Del pueblo de montaña a la estación turística
El turismo de invierno despegó en Morzine con la creación del téléphérique du Pleney en 1934. El lugar pronto atrajo a la pequeña burguesía y surgieron los primeros hoteles. En los años sesenta, el dominio se amplió, se crearon los remontes de Nyon y se conectaron con las pistes du Pleney et des Gets. El esquiador local y campeón olímpico Jean Vuarnet tuvo entonces la idea de desarrollar una estación de gran altitud, Avoriaz, conectada a Morzine mediante el teleférico de Super-Morzine.
Así fue como el valle se abrió progresivamente al turismo. Además de las pistas de esquí, es posible realizar travesías o excursiones con raquetas en entornos más salvajes, como el lac gelé de Montriond o en el massif du Chablais. En verano, las pistas nevadas se transforman en circuitos de bicicleta de montaña y senderos para caminar. Una actividad ideal para familias es el sendero pedagógico de la Balade du Renard, rico en información sobre la flora y fauna local, que conduce hasta el lac des Mines d’Or.
Fuera de los circuitos habituales en Morzine
Morzine ha logrado conservar su alma de pueblo, algo que se percibe en su mercado semanal, organizado cada miércoles por la mañana en la place de la Poste.
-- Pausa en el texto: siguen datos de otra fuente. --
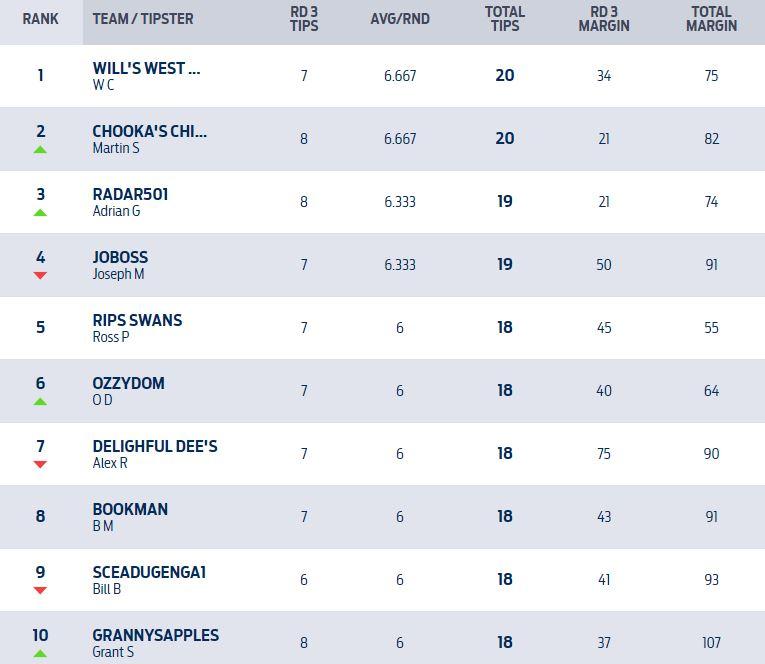Image resolution: width=765 pixels, height=664 pixels.
Task: Sort by RD 3 MARGIN column
Action: (604, 19)
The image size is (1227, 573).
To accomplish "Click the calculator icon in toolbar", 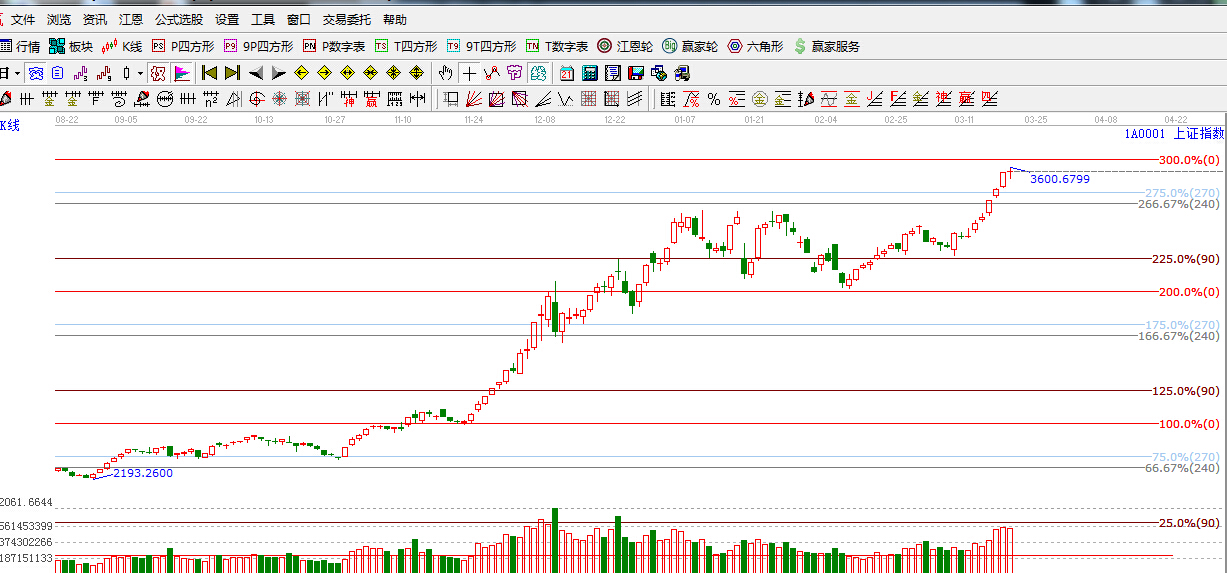I will [x=589, y=73].
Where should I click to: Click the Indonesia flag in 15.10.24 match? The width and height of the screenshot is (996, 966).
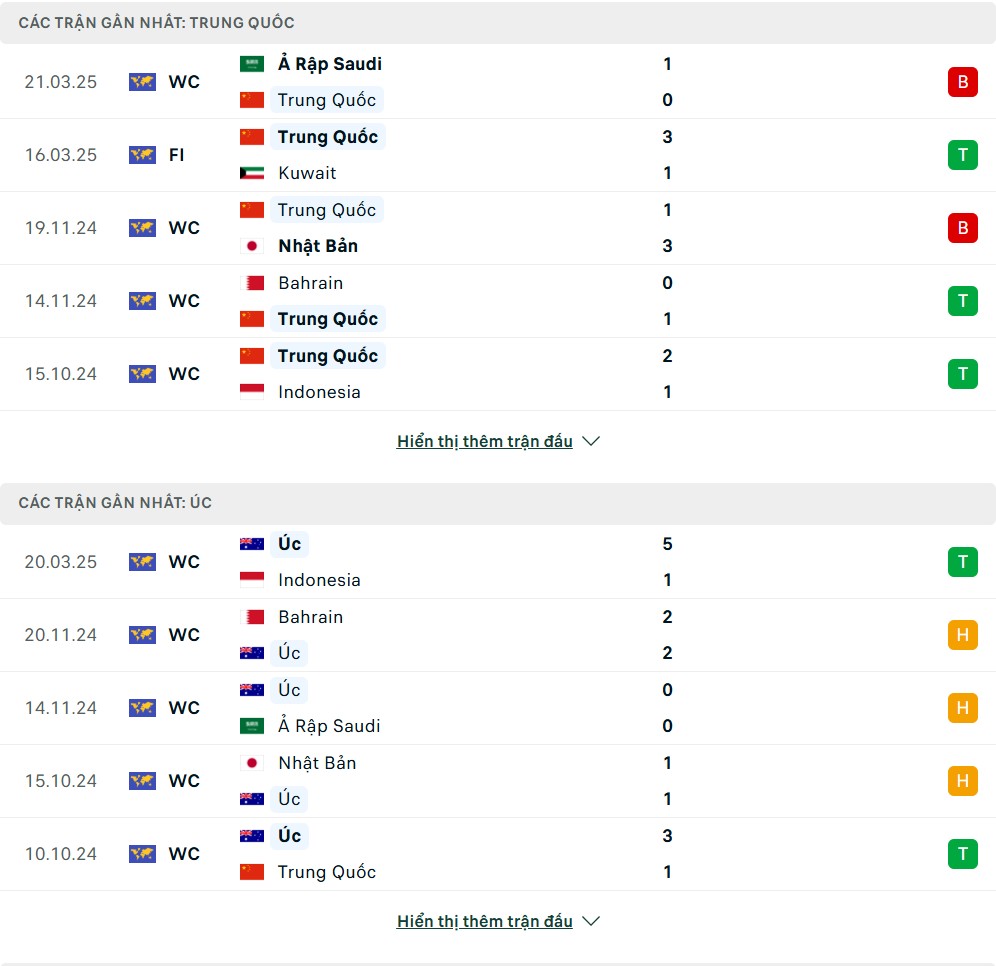(252, 392)
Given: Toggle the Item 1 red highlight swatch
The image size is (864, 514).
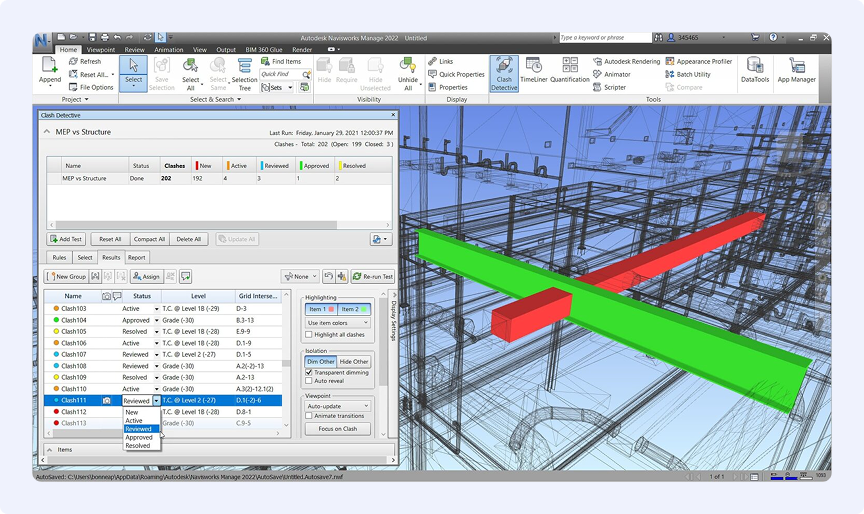Looking at the screenshot, I should [321, 309].
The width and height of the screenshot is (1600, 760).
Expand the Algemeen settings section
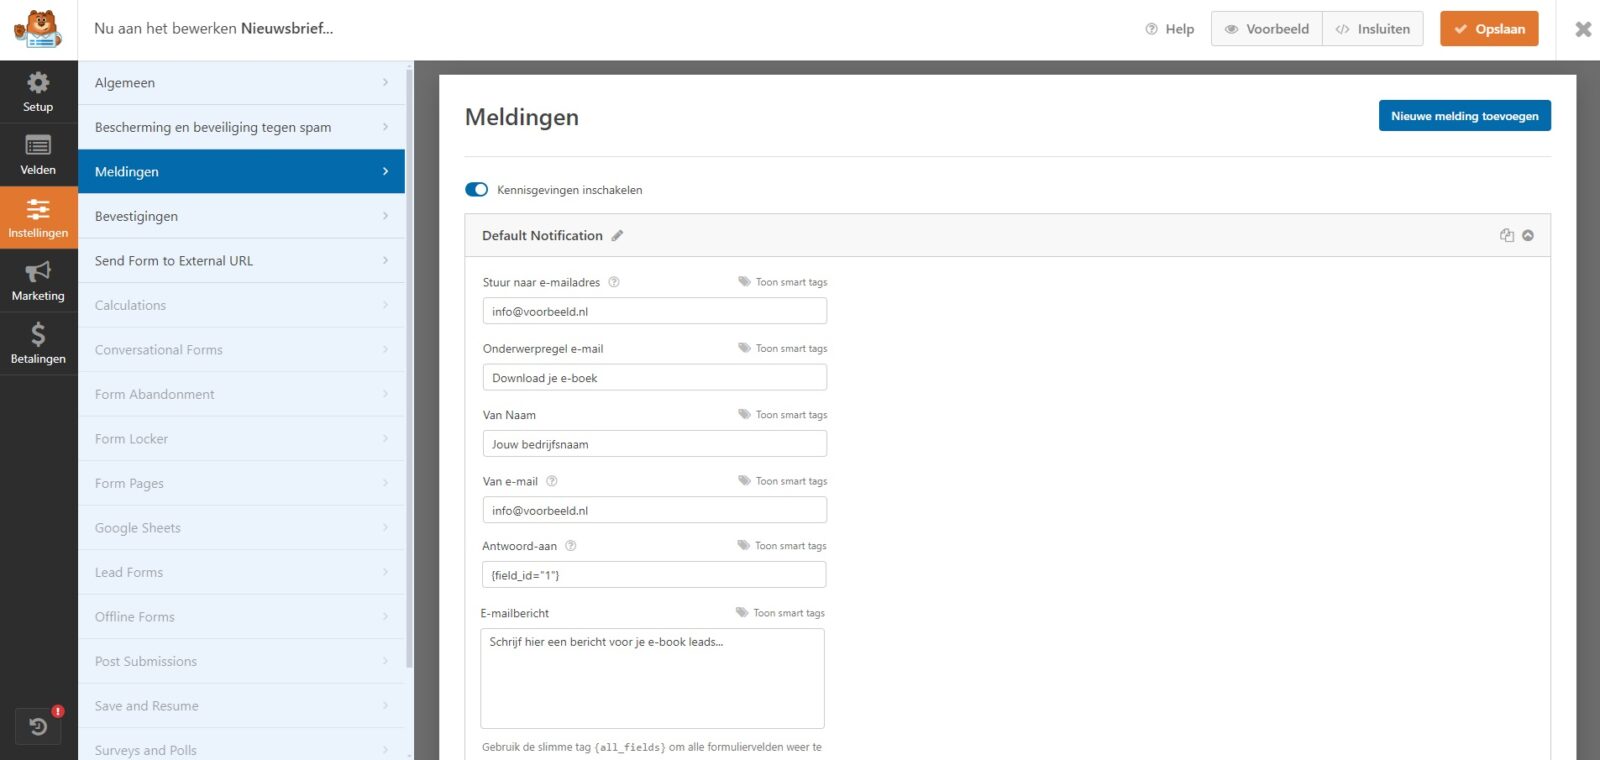pos(241,83)
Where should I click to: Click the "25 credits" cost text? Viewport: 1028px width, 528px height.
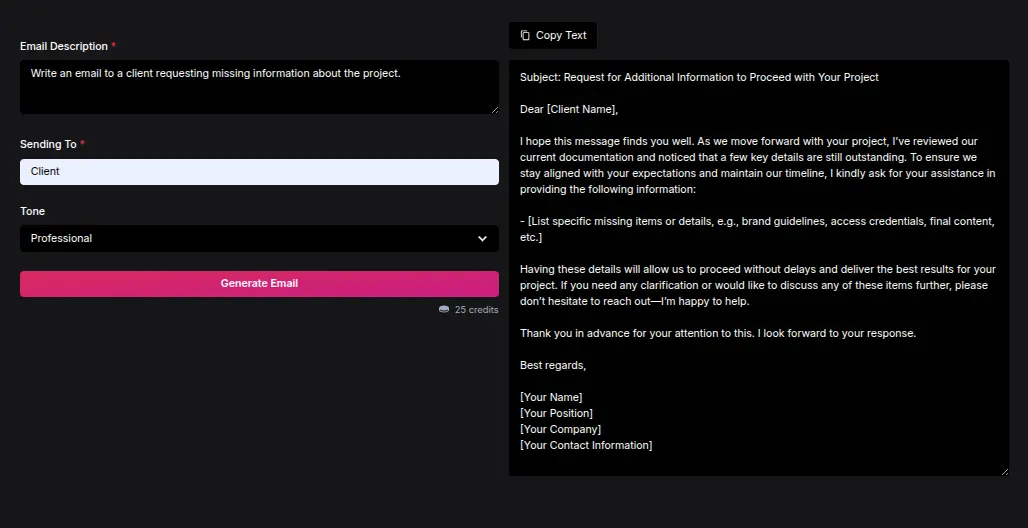(x=476, y=310)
El patrimonio local se descubre a través de visitas como la de la Fruitière de Morzine, una quesería que muestra los procesos de elaboración de la tomme d’abondance, especialidad de la región. En verano, también es posible visitar una auténtica cantera de pizarra de dos siglos de antigüedad.
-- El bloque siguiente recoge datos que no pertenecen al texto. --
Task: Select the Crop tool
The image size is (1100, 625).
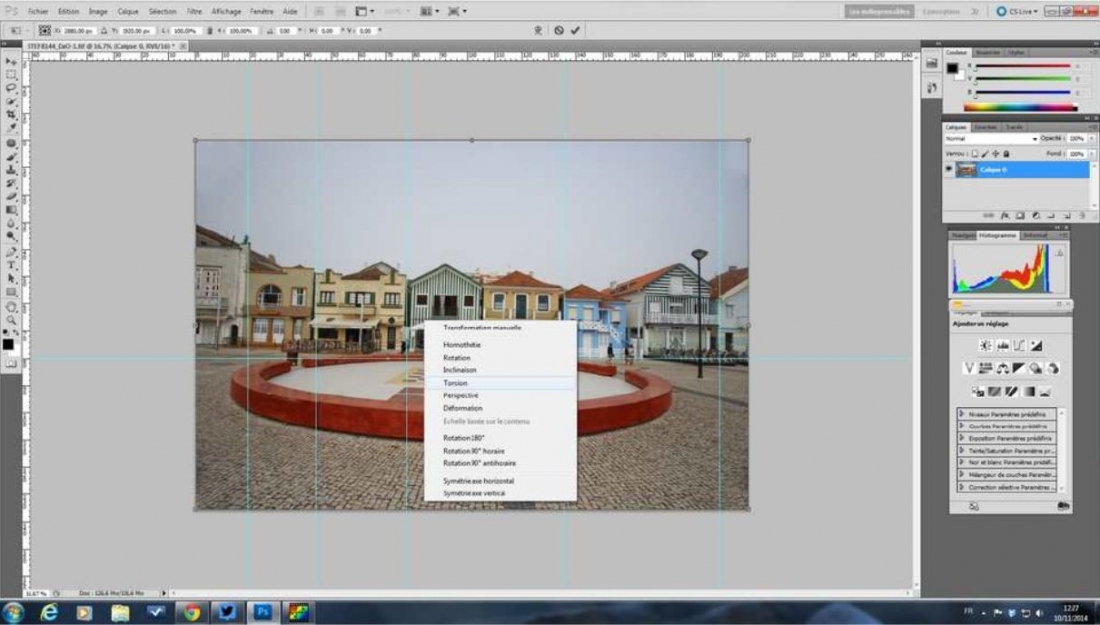Action: click(x=9, y=112)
El panorama no estaría completo sin mencionar la antigua abbaye Sainte-Marie d’Aulps, un importante lugar de peregrinación medieval al que Morzine estuvo vinculada durante mucho tiempo. Hoy, el dominio de dos hectáreas vive una segunda juventud; los restos de la abadía se pueden visitar y algunas partes del recinto han sido incluso objeto de reconstrucciones.
Otras actividades originales para probar en Morzine incluyen el barranquismo a lo largo de la cascada de Nyon, los circuitos de trineo de verano, la escalada o las vías ferratas.
¿Cuándo ir?
¡Morzine se puede visitar tanto en verano como en invierno, dependiendo del tipo de estancia que busques!
¿Cómo llegar?
Puedes acceder a Morzine en coche a través de la autopista A40. Si viajas en tren, debes bajar en la estación de Cluses o en Thonon-les-Bains y tomar un servicio de traslado hasta Morzine. Ten en cuenta que, una vez allí, existe una red de autobuses gratuitos para moverse por toda la estación. Además, el bus Balad’Aulps te permite descubrir los diferentes puntos de interés turístico del valle.